Brief A:
Repeat everything in the study listing from "Brief Summary" down to "types of cancer.".
Brief B:
Using the study listing, answer these questions:
(i) What total enrollment does the listing give?
(ii) For how many months will all participants be followed?
(iii) What blinding strategy does the study design list?

Excerpt to read:
========
Immunosuppression Withdrawal for Stable Pediatric Liver Transplant Recipients

NCT ID: NCT01638559

Last Updated: 2019-10-07

Basic Information

• Recruitment Status: COMPLETED
• Clinical Phase: PHASE2
• Total Enrollment: 161 participants
• Study Classification: INTERVENTIONAL
• Study Start Date: 2012-08-14
• Study Completion Date: 2018-06-11

Brief Summary

The primary objective of this study is to assess the efficacy of immunosuppression withdrawal (ISW) in pediatric liver transplant (tx) recipients.

Detailed Description

Anti-rejection medicines, also known as immunosuppressive drugs, are prescribed to organ transplant recipients to prevent rejection of the new organ. Long-term use of these medicines places transplant recipients at higher risk of serious infections and certain types of cancer.

This study seeks to:

• Find out if it is safe to slowly reduce and then completely stop the immunosuppression taken by children who have received liver transplants. This process is called 'immunosuppression withdrawal'or ISW.
• Find blood or liver biopsy tests that can help transplant doctors in the future to predict if it is safe to decrease or stop immunosuppression drugs in children who have had a liver transplant.

Conditions

Liver Transplant Recipients; Liver Transplantation; Immunosuppression

Study Design

• Allocation Method: NA
• Intervention Model: SINGLE_GROUP
• Primary Study Purpose: TREATMENT
• Blinding Strategy: NONE

Study Groups

Immunosuppression withdrawal

Gradual withdrawal of immunosuppressive treatment withdrawal as per protocol.

Group Type: EXPERIMENTAL

Immunosuppression withdrawal

Intervention Type: DRUG

Participants will undergo gradual ISW in no less than 36 weeks and no more than 52 weeks with frequent monitoring of liver tests. All participants will be followed for 48 months ensuring a minimum of 36 months of follow-up after successful ISW.
========
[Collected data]
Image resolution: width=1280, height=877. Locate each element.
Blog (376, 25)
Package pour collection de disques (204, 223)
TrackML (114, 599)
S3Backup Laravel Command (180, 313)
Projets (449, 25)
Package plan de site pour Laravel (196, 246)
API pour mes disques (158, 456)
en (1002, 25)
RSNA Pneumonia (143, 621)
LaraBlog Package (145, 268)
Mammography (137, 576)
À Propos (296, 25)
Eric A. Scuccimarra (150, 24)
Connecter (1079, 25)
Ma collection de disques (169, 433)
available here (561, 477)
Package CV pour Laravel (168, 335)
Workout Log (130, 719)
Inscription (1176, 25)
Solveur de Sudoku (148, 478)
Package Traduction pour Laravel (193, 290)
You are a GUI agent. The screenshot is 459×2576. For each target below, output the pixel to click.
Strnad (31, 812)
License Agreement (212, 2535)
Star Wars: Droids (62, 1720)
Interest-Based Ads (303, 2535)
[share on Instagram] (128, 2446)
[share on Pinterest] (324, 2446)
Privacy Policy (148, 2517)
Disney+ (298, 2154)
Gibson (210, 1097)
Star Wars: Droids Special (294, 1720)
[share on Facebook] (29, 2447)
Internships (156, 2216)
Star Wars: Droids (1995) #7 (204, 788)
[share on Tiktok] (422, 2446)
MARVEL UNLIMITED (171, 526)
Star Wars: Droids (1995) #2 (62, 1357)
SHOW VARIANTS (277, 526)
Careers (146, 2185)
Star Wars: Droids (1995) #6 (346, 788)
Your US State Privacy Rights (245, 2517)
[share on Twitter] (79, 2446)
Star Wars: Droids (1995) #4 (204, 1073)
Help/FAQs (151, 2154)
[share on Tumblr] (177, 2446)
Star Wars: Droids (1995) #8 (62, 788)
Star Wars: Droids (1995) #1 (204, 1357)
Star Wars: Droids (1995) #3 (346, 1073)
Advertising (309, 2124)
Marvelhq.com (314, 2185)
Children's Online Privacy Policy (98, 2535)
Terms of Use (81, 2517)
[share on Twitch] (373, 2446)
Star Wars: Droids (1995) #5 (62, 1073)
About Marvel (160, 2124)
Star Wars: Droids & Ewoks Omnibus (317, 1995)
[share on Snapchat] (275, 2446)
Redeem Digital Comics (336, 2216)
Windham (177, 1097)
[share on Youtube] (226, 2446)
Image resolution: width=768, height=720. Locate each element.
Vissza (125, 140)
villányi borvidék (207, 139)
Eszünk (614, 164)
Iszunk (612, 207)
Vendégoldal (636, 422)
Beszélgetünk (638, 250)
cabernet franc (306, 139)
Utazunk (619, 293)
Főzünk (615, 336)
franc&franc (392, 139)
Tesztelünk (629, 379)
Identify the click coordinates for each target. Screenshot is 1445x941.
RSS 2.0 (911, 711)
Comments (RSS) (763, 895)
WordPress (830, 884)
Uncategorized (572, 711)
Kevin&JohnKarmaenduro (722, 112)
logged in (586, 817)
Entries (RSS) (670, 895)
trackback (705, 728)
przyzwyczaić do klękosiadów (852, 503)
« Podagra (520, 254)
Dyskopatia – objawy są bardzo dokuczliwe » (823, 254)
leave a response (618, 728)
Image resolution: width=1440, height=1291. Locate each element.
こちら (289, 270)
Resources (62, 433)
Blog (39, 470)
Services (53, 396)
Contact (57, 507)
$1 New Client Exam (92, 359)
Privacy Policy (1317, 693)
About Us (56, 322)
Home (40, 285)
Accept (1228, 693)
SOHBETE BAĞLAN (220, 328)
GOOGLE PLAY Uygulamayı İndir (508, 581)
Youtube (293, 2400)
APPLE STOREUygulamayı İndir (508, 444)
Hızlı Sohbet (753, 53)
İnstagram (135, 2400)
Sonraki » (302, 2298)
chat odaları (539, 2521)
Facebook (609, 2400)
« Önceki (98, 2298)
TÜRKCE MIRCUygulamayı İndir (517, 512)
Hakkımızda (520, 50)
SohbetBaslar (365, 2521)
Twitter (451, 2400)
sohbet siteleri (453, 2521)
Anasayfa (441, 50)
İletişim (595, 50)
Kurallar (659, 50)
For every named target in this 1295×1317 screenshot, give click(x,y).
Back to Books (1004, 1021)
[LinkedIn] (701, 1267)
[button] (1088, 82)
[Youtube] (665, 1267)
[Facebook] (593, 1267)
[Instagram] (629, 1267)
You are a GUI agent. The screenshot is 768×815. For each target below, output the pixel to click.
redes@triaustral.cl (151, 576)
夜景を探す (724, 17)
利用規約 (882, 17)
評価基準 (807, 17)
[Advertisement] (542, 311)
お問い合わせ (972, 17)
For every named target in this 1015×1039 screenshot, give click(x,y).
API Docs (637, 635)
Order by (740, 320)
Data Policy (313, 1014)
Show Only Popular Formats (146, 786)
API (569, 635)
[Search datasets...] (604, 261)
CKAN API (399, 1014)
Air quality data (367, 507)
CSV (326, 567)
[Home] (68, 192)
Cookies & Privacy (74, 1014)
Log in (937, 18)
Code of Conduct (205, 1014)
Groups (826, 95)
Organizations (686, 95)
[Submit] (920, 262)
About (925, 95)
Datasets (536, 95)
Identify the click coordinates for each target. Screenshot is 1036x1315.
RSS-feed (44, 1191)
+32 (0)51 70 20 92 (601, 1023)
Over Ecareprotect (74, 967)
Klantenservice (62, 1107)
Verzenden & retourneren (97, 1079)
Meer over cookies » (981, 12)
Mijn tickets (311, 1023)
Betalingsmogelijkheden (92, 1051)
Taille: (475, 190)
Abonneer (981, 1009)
========
Answer space A:
Brief Summary

The primary objective of this study is to assess the efficacy of immunosuppression withdrawal (ISW) in pediatric liver transplant (tx) recipients.

Detailed Description

Anti-rejection medicines, also known as immunosuppressive drugs, are prescribed to organ transplant recipients to prevent rejection of the new organ. Long-term use of these medicines places transplant recipients at higher risk of serious infections and certain types of cancer.

Answer space B:
(i) 161 participants
(ii) 48 months
(iii) None